Kolaborasi Polda Metro dengan Ojol Dahsyat: Sikap Wakapolda Brigjen Dekananto Patut Diapresiasi

Foto-IST/INT: Wakapolda Metro Jaya, Brigjen Pol Dekananto Eko Purwono

Jika kedua inisiatif ini berjalan beriringan, citra kepolisian akan semakin dekat dengan rakyat, bukan sekadar institusi yang hadir saat ada masalah.

Oleh : Sugiyanto (SGY)-Emik

Aktivis Jakarta

Kolaborasi antara Polda Metro Jaya dan pengemudi ojek online (ojol) melalui program “Ojol Kamtibmas” layak diapresiasi sebagai terobosan dalam upaya memperkuat keamanan di Ibu Kota. Program yang diluncurkan pada 26 September 2025 di Stasiun Juanda, Jakarta Pusat ini memosisikan ojol sebagai “mata dan telinga” polisi di jalanan.
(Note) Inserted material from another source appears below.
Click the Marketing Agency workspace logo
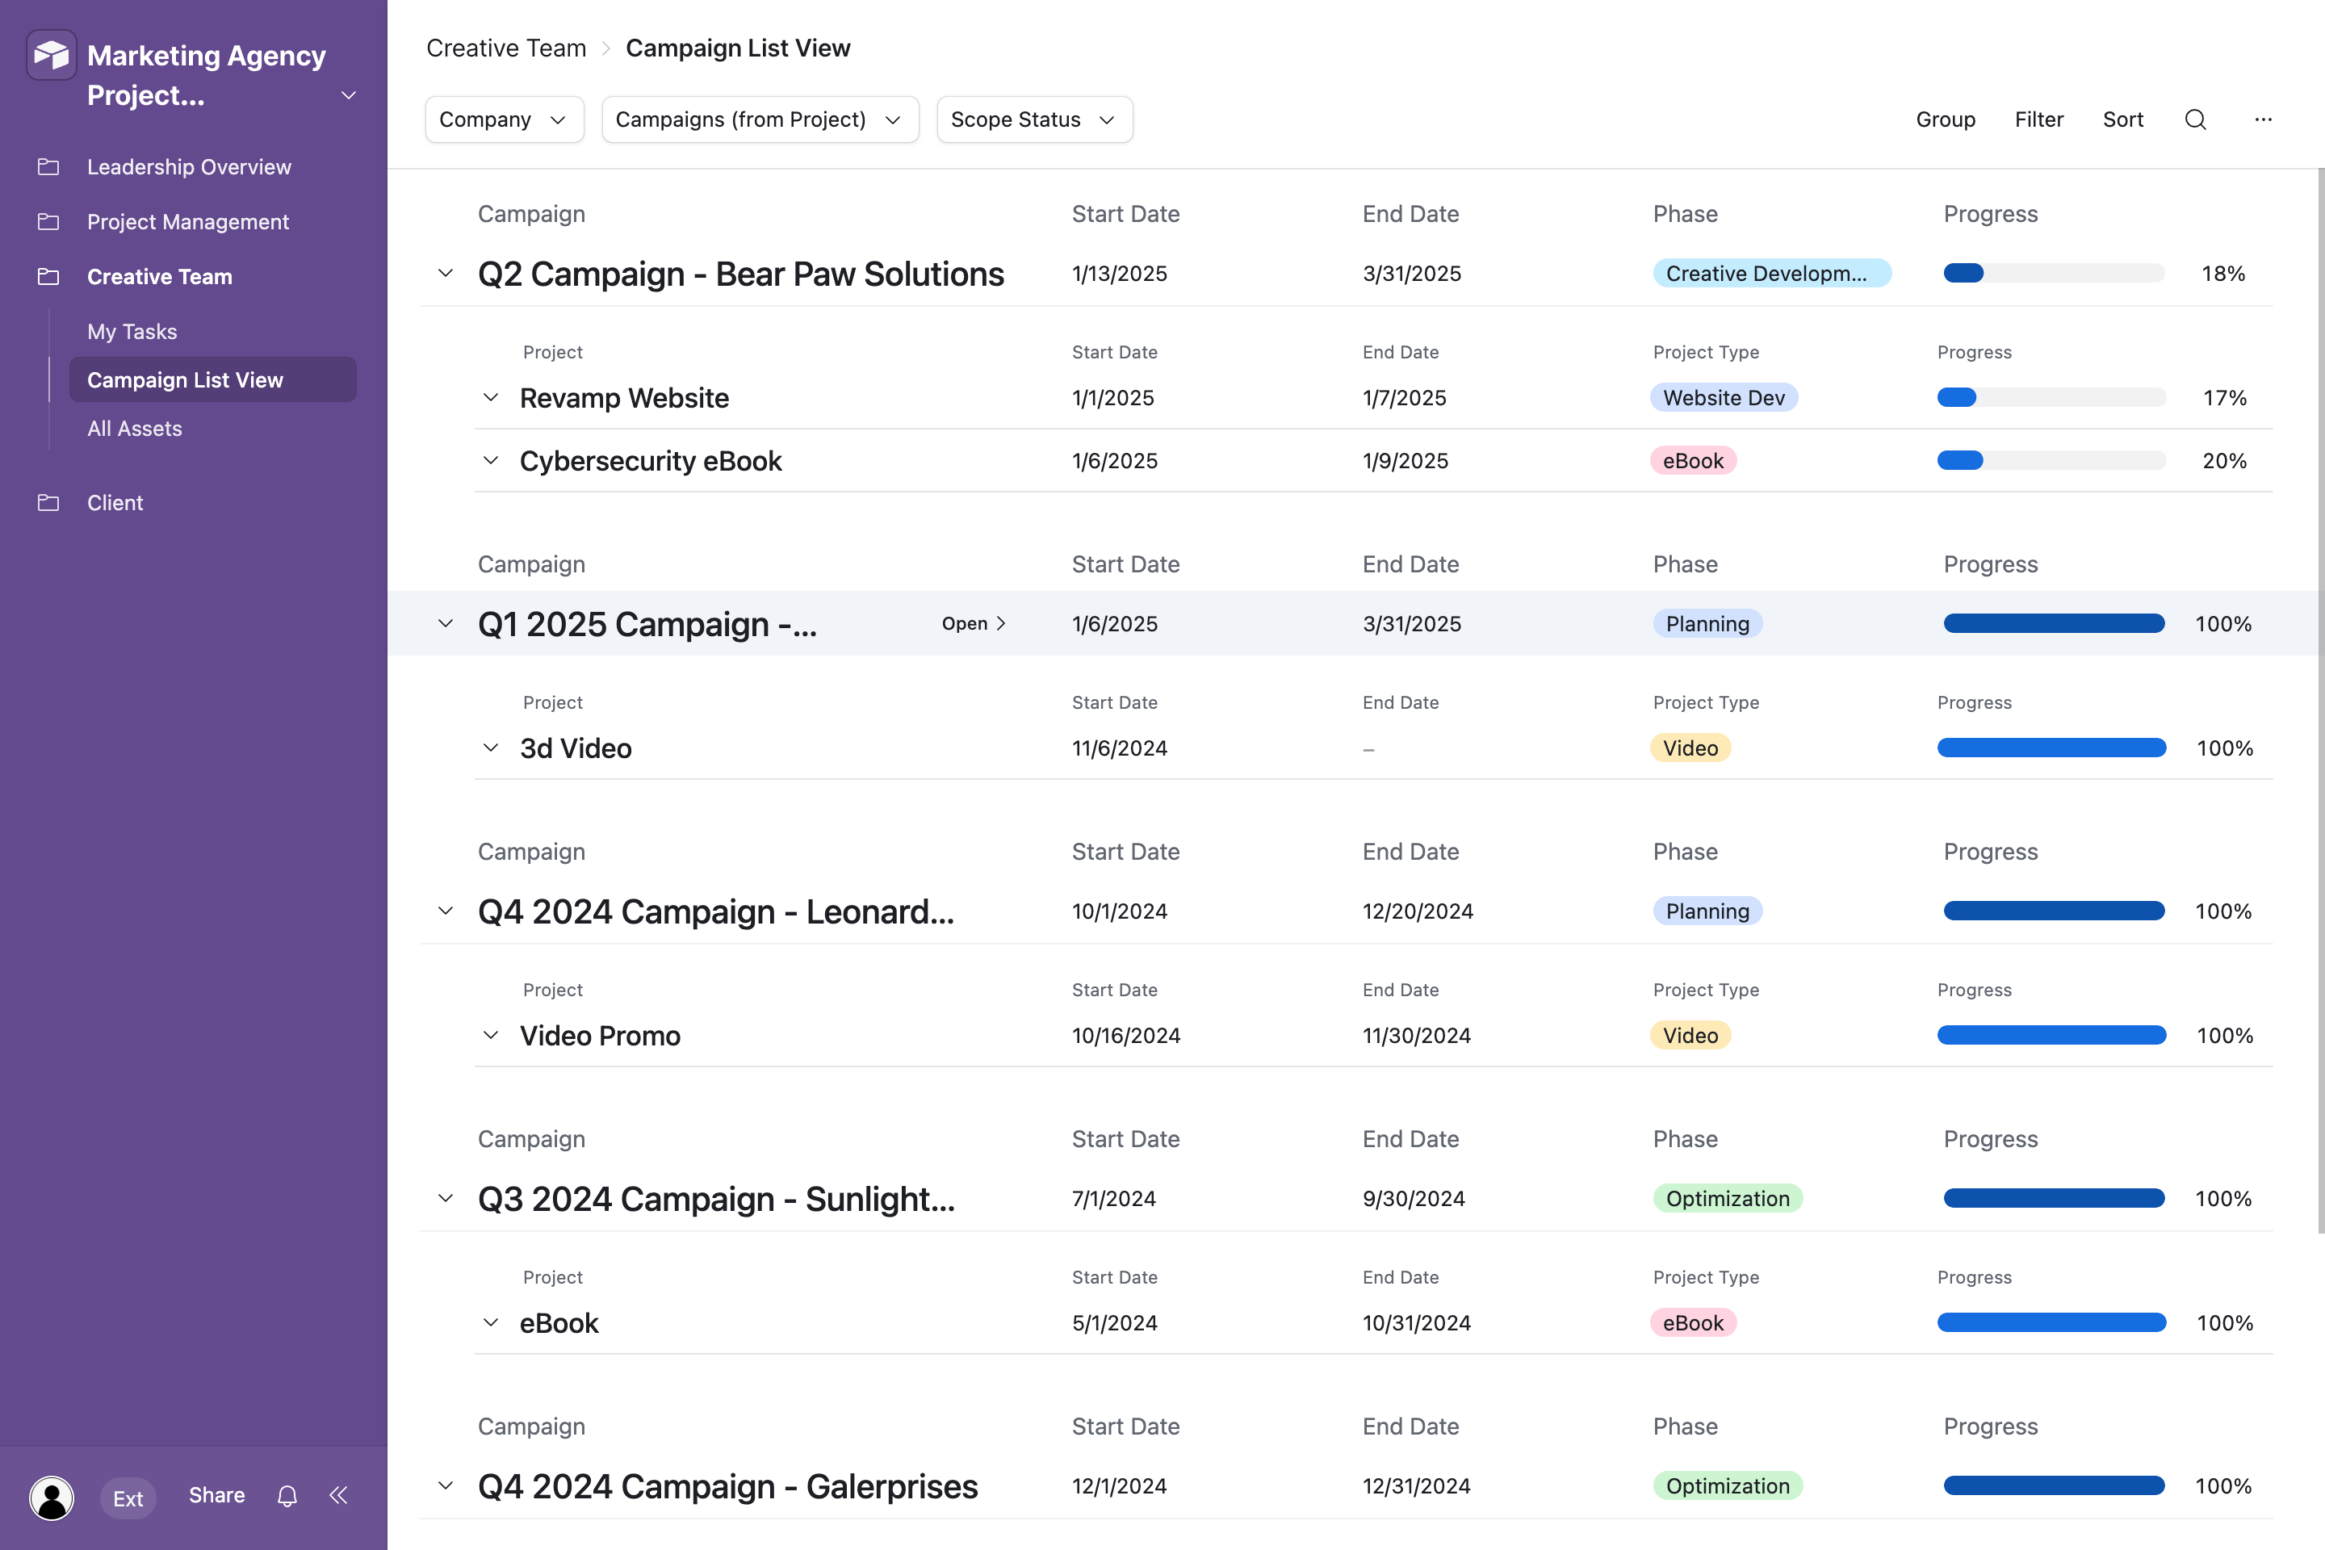2325x1550 pixels. (x=51, y=54)
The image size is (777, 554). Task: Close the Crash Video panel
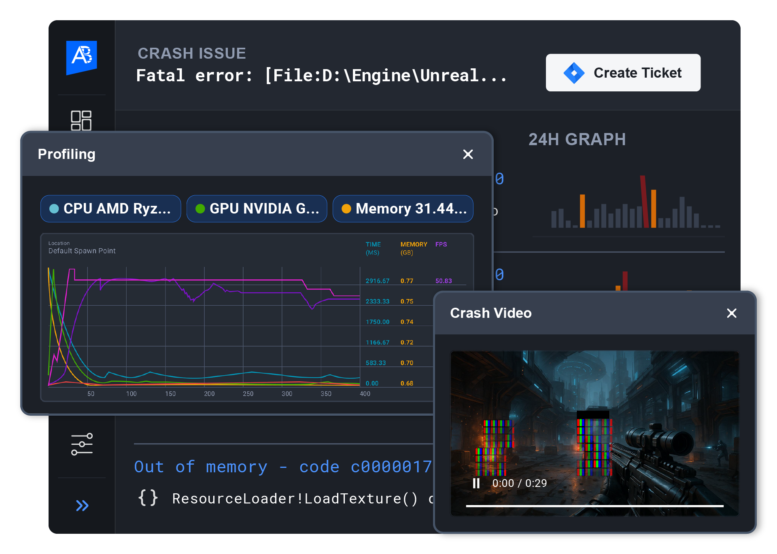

Setiap laporan valid berupa rekaman aksi kriminal yang disampaikan ojol akan mendapatkan insentif sebesar Rp500.000.

Wakapolda Metro Jaya, Brigjen Pol Dekananto Eko Purwono, menegaskan bahwa keamanan bukan hanya tugas polisi semata, melainkan tanggung jawab bersama. Dalam konteks itu, posisi ojol yang hampir sepanjang waktu berada di jalan menjadikan mereka mitra strategis untuk deteksi dini gangguan keamanan dan ketertiban masyarakat. Kehadiran komunitas Ojol Kamtibmas sebagai wadah komunikasi dan koordinasi memperkuat landasan program ini, sekaligus menciptakan forum partisipatif yang lebih sistematis.

Konsep yang dibawa program ini sejalan dengan prinsip community policing, yakni pendekatan keamanan yang menekankan kemitraan polisi dengan masyarakat. Dengan melibatkan ojol, jangkauan pengawasan bisa diperluas hingga ke titik-titik rawan atau “blind spot” yang selama ini kurang tersentuh patroli konvensional. Jika dieksekusi dengan baik, kolaborasi ini berpotensi mengurangi angka kriminalitas di jalanan Jakarta, sekaligus meningkatkan rasa aman publik.

Meski demikian, agar program tidak sekadar menjadi retorika atau bahkan menimbulkan masalah baru, diperlukan pijakan aturan dan mekanisme kontrol yang tegas. Pertama, validitas laporan harus diverifikasi secara objektif dengan bukti video, keterangan saksi, serta metadata waktu dan lokasi, untuk mencegah laporan palsu demi insentif. 

Kedua, distribusi insentif harus transparan dan akuntabel agar tidak menimbulkan praktik penyimpangan. Ketiga, cakupan kejahatan yang dapat dilaporkan perlu dibatasi pada tindak pidana tertentu seperti pencurian, kekerasan, atau perundungan, sehingga ojol tidak terbebani melaporkan hal-hal sepele. 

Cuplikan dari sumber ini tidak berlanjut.